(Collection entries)

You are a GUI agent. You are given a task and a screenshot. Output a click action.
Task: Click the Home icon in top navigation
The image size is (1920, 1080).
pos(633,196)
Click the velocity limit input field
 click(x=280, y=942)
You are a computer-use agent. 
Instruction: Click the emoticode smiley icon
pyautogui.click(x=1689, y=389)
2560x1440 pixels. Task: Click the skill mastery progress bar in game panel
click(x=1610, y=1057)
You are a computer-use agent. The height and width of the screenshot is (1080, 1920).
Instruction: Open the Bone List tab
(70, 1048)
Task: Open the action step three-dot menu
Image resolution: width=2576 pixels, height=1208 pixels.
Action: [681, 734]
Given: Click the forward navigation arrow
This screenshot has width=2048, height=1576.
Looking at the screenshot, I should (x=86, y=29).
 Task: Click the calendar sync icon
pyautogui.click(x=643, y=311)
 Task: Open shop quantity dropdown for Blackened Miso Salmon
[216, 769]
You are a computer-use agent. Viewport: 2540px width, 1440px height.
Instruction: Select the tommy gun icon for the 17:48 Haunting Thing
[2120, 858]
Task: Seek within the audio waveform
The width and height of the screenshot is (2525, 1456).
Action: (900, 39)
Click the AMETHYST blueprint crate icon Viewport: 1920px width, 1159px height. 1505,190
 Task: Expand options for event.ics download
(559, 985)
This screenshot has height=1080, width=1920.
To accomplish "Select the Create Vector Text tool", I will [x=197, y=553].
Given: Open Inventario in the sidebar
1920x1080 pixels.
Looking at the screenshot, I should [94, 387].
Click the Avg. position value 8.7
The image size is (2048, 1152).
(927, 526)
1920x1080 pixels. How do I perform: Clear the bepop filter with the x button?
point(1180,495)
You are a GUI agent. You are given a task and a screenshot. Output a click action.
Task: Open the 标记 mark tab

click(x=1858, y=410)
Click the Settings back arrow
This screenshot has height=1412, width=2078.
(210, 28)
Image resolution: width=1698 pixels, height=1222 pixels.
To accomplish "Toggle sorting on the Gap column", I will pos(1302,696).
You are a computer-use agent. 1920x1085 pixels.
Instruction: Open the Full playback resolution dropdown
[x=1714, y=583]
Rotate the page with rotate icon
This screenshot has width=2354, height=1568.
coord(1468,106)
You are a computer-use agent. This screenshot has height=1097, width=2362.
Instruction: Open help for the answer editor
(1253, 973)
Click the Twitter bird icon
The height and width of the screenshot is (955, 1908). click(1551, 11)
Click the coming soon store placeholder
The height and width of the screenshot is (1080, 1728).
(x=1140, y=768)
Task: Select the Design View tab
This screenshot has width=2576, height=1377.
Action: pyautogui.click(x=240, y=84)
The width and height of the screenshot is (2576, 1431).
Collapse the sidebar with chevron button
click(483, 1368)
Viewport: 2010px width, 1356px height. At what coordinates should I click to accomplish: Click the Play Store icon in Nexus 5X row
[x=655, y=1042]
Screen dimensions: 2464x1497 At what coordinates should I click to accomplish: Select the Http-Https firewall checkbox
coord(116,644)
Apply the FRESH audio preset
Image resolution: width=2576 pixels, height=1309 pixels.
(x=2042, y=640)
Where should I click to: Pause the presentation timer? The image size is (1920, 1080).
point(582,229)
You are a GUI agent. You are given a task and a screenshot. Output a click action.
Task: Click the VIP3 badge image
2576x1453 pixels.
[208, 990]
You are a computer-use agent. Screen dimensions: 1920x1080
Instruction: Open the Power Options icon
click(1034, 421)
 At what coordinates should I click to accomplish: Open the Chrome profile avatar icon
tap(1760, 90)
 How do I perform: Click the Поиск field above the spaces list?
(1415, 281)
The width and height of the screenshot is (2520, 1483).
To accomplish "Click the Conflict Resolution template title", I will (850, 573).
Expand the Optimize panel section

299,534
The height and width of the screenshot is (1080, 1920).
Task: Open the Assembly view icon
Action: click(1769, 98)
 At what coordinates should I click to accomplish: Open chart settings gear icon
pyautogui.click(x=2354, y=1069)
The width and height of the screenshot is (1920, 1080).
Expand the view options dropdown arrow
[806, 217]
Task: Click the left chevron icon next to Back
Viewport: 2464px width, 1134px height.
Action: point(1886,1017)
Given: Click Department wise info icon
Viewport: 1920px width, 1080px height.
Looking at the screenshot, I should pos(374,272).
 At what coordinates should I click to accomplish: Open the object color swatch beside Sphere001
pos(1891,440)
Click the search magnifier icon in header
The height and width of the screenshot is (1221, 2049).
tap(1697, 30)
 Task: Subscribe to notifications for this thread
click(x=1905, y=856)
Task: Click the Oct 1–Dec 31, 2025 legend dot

**Work to be completed**: Identify the lines above that contain the word "agent", then copy them.

**Answer**:
You are a GUI agent. You are given a task and a screenshot. Output a click action.
You are a computer-use agent. 
You are a computer-use agent. The height and width of the screenshot is (1080, 1920).
You are a computer-use agent. Viewport: 2540px width, 1440px height.
You are a GUI agent. You are given a task and a screenshot. Output a click action.
You are a computer-use agent. 1920x1085 pixels.
You are a computer-use agent. This screenshot has height=1097, width=2362.
You are a GUI agent. You are given a task and a screenshot. Output a click action.
You are a computer-use agent. Screen dimensions: 1920x1080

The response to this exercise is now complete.